Is a North Korean breakthrough imminent? Is a region at war for more than 60 years about to make peace? And, most unexpectedly of all, will we soon have to credit Donald Trump for one of the great foreign policy achievements of our time?
The questions arise because of the shock news that the outgoing CIA director and incoming secretary of state, Mike Pompeo, travelled to Pyongyang to meet the North Korean dictator Kim Jong-un over Easter. Given the fact that until now the visitors’ book at the supreme leader’s palace had included no more eminent western luminary than the one-time basketball player Dennis Rodman, this is quite a shift. It suggests that the Trump-Kim summit, announced last month but not yet formally confirmed, could indeed be on, with Pompeo’s trip a crucial exercise in preparing the ground.
But we should take a breath. There are rather a lot of hurdles between now and a major diplomatic triumph.
For one thing, this move is not, by itself unprecedented. Recall that in the closing months of Bill Clinton’s presidency, he too despatched his secretary of state to Pyongyang. Madeleine Albright met the current leader’s father, Kim Jong-il, in October 2000 for six hours of talks that she described as “serious”. But not serious enough to persuade Kim to abandon the missile programme that had alarmed the world then, just as his son’s nuclear ambitions are causing fright now.

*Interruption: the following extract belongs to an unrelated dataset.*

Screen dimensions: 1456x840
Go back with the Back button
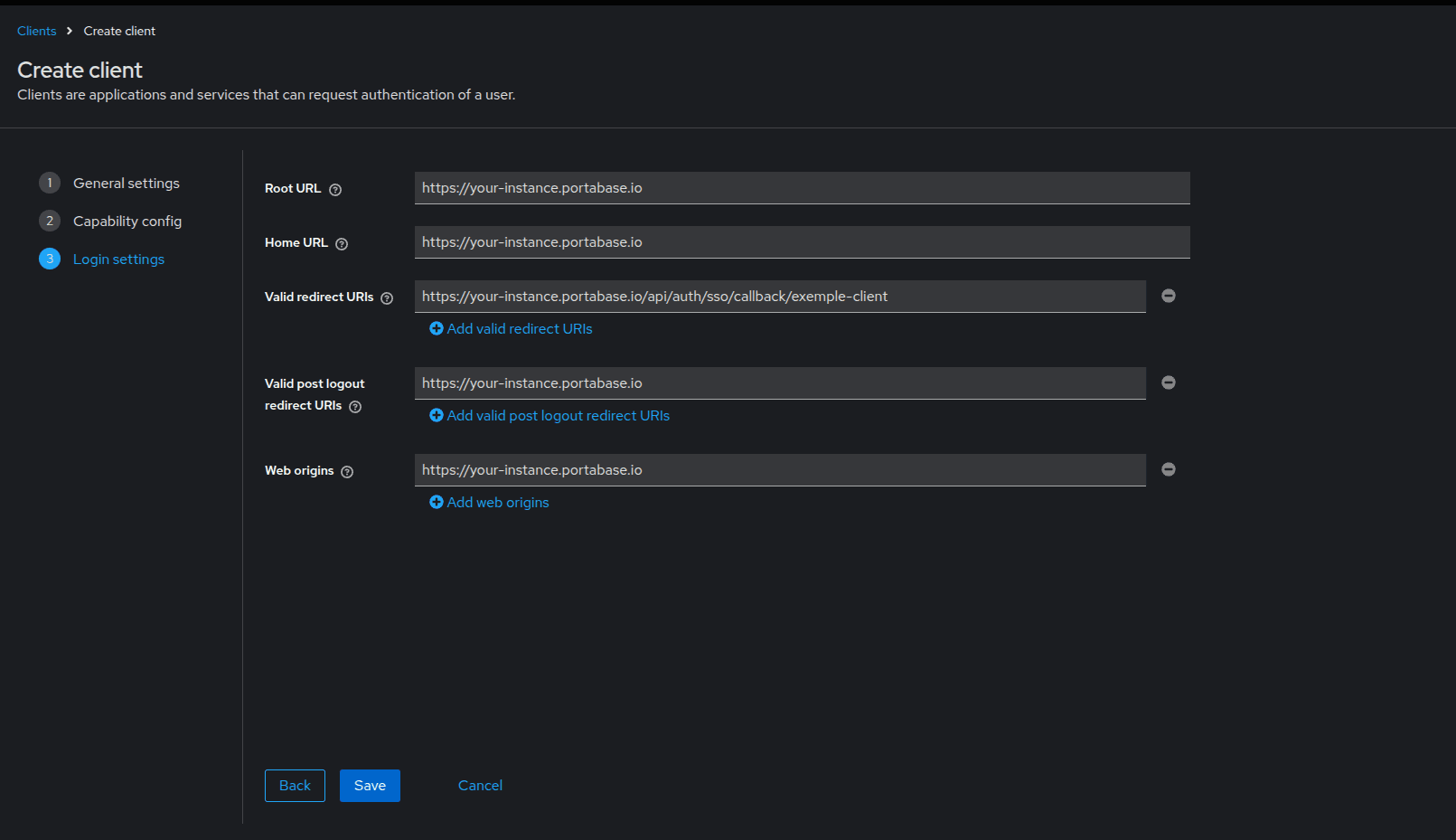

Even if Pompeo gets a stage further than Albright, and a presidential summit happens – perhaps as soon as next month – that is no guarantee of success either. Analysts worry that if the key topic of such a meeting is “denuclearisation”, as it surely must be, then the two sides will be talking at cross-purposes. Washington has long understood that term to mean Pyongyang’s abandonment of its nuclear programme, dismantling the arsenal that Kim announced the country had finally acquired at the start of this year. For Kim, “denuclearisation” refers to the entire Korean peninsula, with the US agreeing to withdraw the nuclear umbrella under which South Korea has long sheltered.

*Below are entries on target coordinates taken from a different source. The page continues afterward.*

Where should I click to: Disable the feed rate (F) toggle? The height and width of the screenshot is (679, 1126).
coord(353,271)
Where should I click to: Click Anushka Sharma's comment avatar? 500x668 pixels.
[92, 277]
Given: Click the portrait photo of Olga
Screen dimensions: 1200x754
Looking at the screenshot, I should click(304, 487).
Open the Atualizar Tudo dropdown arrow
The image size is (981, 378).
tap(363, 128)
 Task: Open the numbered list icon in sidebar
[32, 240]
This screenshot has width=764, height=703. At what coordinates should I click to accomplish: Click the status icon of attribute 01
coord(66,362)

The gap between these two positions may prove impossible to bridge, not least because the Kim regime has long regarded nuclear weapons as essential for its survival. It noted the invasion of Iraq, which had no weapons of mass destruction, in 2003, and the toppling of Libya’s Muammar Gaddafi, who had agreed to terminate his nuclear programme, in 2011, and drew the obvious conclusion: if you don’t have nukes, you’re vulnerable.
So a clear-cut failure is possible. But so is something more ambiguous. Given that this is the Trump administration, it’s easy to imagine the US president meeting Kim and failing to get what all his predecessors have demanded – total unilateral nuclear disarmament by the North Koreans – and still proclaiming whatever second-best compromise he does extract as a great diplomatic victory.
The hypocrisy would be rank, but it’s not hard to picture Trump and Pompeo emerging with an arrangement akin to, or not even as good as, the Iran deal sealed by the Obama administration – a deal both men have repeatedly denounced – and trumpeting it as a success. They could count on the Fox News megaphone to amplify that message, and on the Trump base to believe it.
The danger then would be that Kim would have got what he craves most from a summit – standing on the world stage as the equal of a US president – while retaining his nuclear arsenal and without altering his behaviour as the head of a brutal dictatorship and slave state.
So the word of the hour should be caution. The Pompeo meeting is significant and could be a step on the way to a remarkable breakthrough. But we are a long way from that point, and there is much that could go wrong. When it comes to a nuclear dialogue between such unpredictable players, it’s wise to follow the advice of Ronald Reagan when pursuing arms control agreements with the old Soviet Union: “Trust, but verify”.